27–30 Nov 2019
Tsung-Dao Lee Institute (East wing of Pao Yue-Kong Library)
Asia/Shanghai timezone

Constraints on diffuse high energy neutrino flux from Star-forming Galaxies

Not scheduled
1h 30m
Tsung-Dao Lee Institute (East wing of Pao Yue-Kong Library)

Tsung-Dao Lee Institute (East wing of Pao Yue-Kong Library)

Lecture Hall 300-2

Speaker

Mr Tianqi Huang (Peking University)

Description

If star-forming galaxies could accelerate cosmic ray to very high energies, high energy neutrinos and gamma-ray photons will be produced during cosmic ray propagation. Considering the gamma-ray point sources below the detection threshold, the source count distribution above 50 GeV places an upper limit on non-blazar component of the EGB measured by Fermi-LAT. Keith Bechtol et al. found a strong tension between the upper limit and the models that considering star-forming galaxies as the dominant sources of diffuse neutrino flux observed by IceCube.

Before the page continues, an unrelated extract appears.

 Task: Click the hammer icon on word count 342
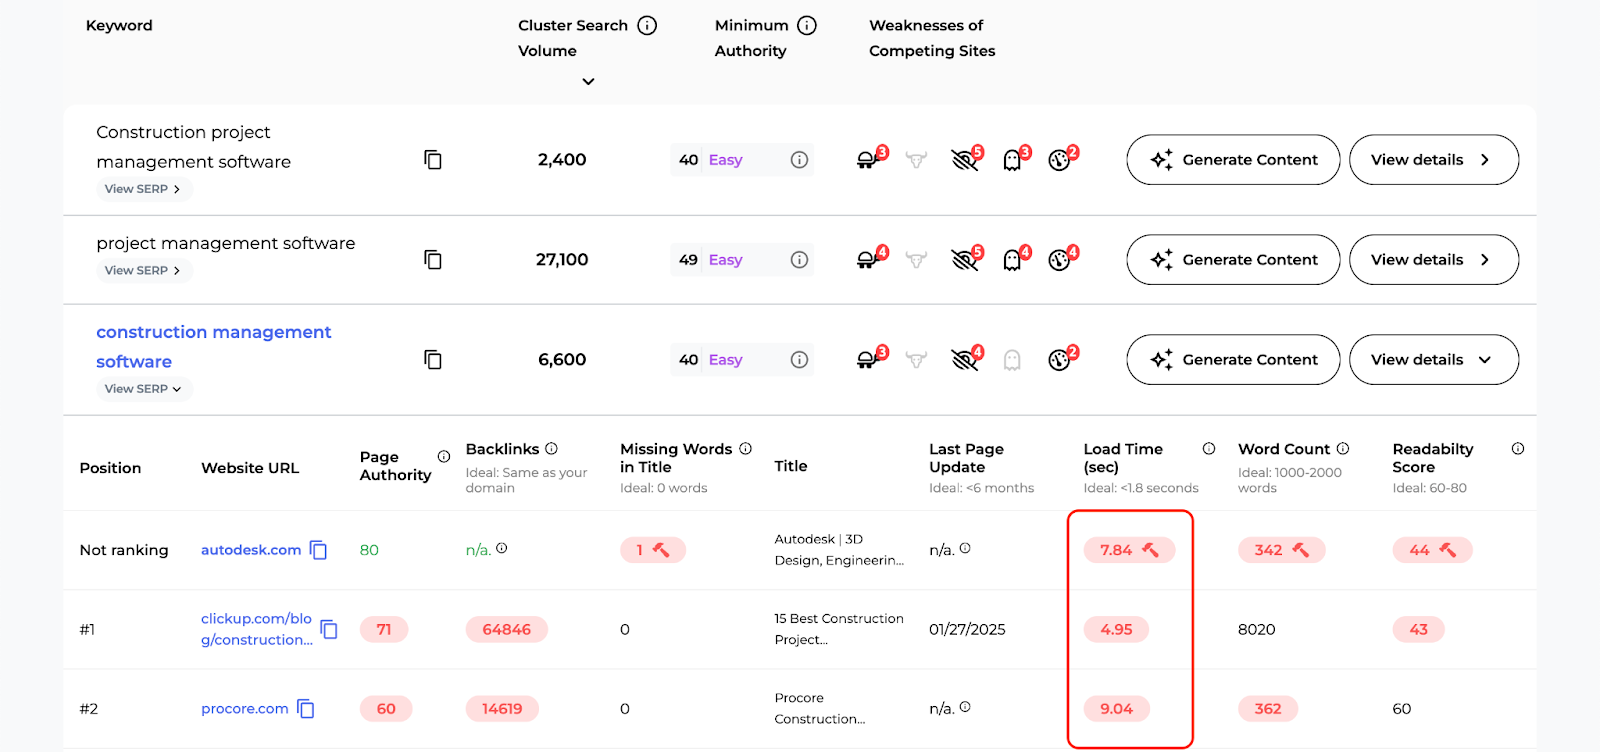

In our work, we use the direct measurement of gamma-ray optical depth due to EBL to reduce the model dependent uncertainties brought by EBL model in Keith Bechtol et al 2017. We study on two neutrino emission spectra: single power law with exponential cutoff and broken power law with exponential cutoff. For single power law $dN/dE\propto E^{-\gamma}$, the upper limit of neutrino flux at 100 TeV is compatible with 95.4% confidence region of the best fit parameter(assuming a single power law) to through-going track events but is lower than the 68.3% confidence region. For broken power law, we choose the same broken energy(25 TeV) in Keith Bechtol et al 2017 and test the spectral index $\gamma_{1}$ of lower energy band from 2.0 to 2.7. We find that the upper limit of neutrino flux at 100 TeV will be lower than the 95.4% confidence region of the best fit parameter if $\gamma_1>2.2$. We also try a new broken energy at 120 TeV. Such a sensitivity to low energy spectral index, however, does not change too much.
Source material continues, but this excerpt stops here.